**Exercise brief**
After finding the line with "Click the Quick Query button", restate it and each remaining line of the material word for word, omitting every picture.

**Provided information**
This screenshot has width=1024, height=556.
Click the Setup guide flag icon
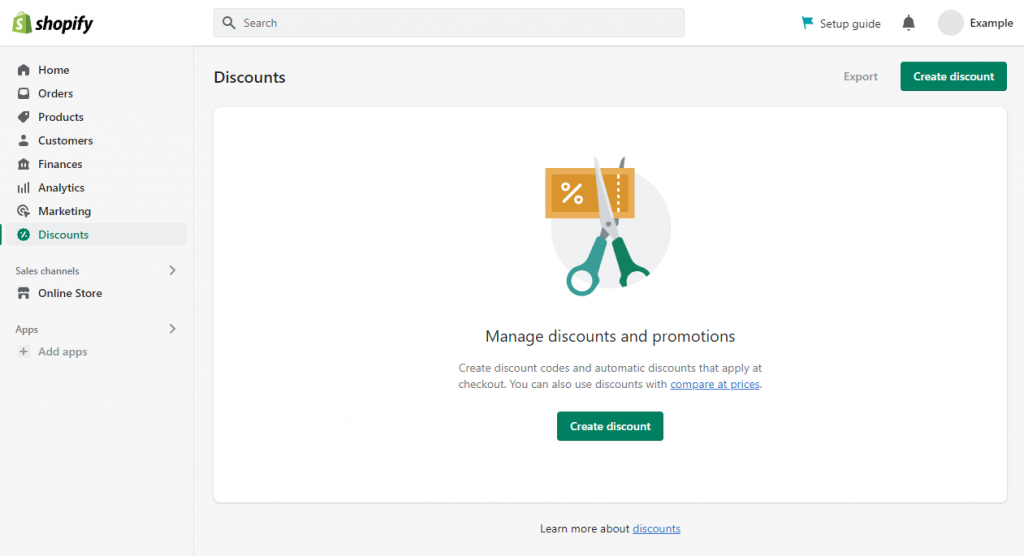tap(808, 23)
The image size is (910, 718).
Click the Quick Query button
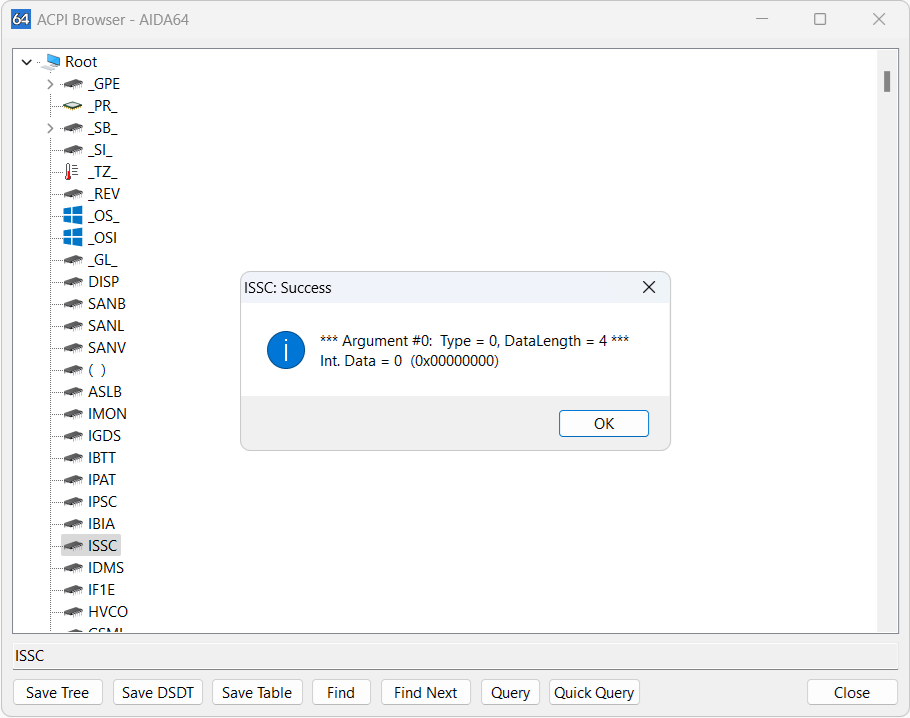(x=594, y=692)

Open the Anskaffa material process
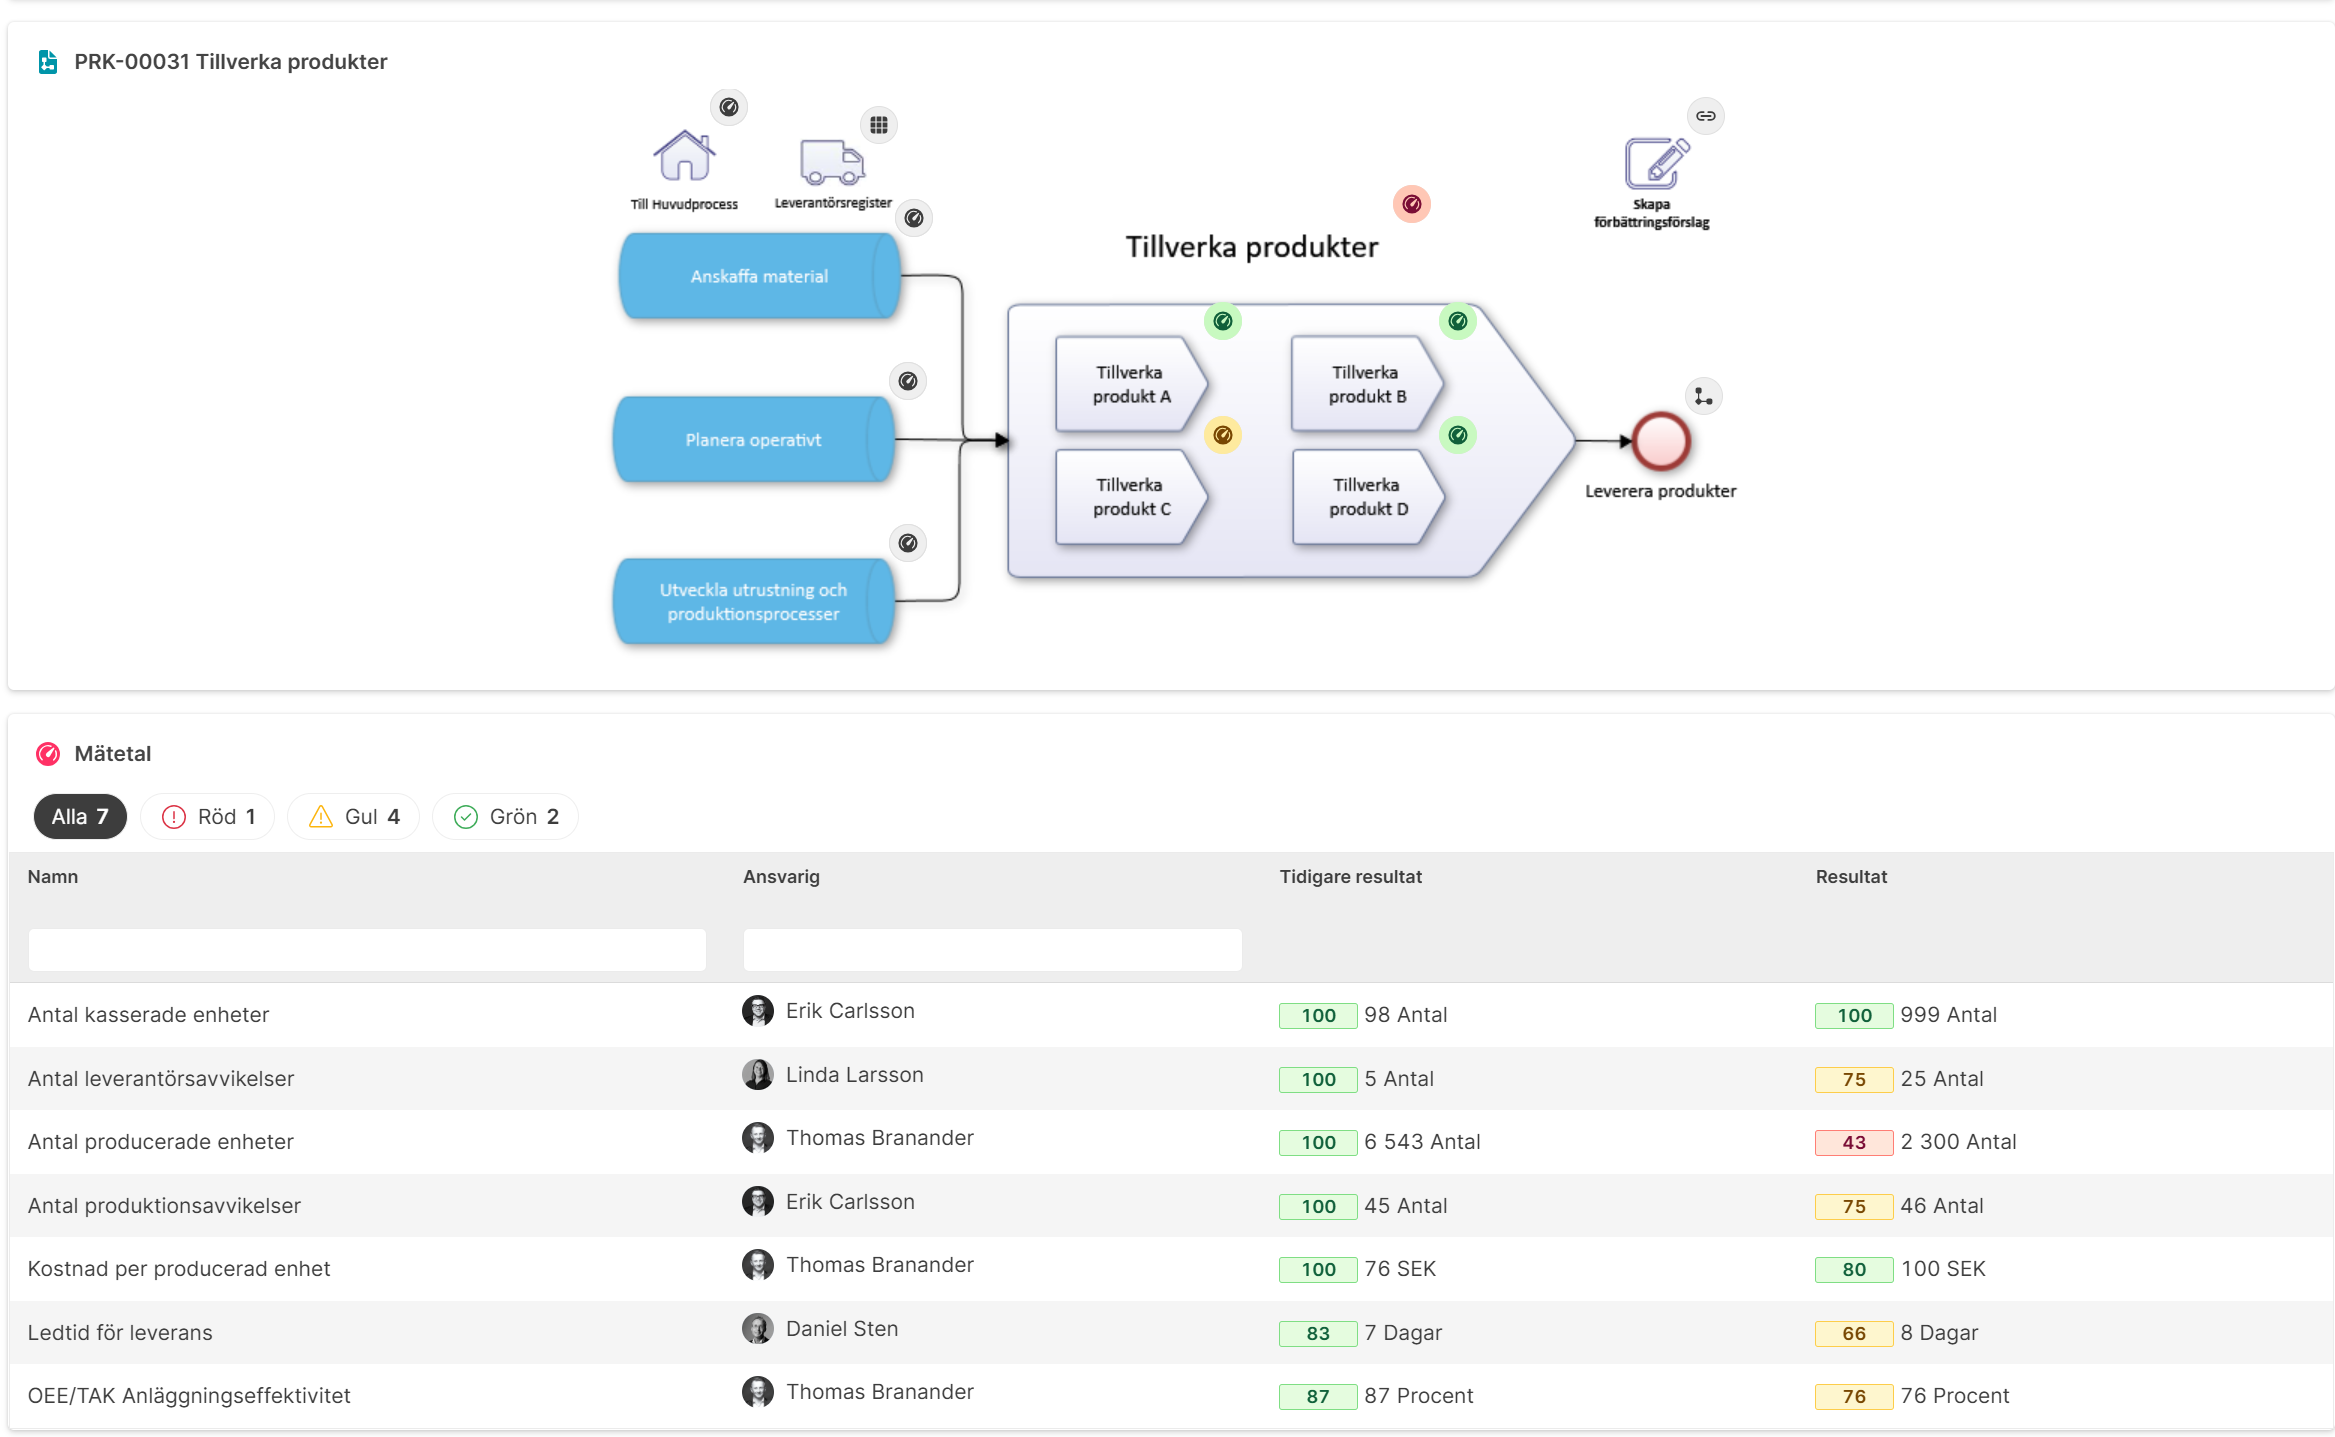click(x=759, y=276)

**Reply to the task**
Click the Quick Query button
(x=594, y=692)

Open the Anskaffa material process
click(x=759, y=276)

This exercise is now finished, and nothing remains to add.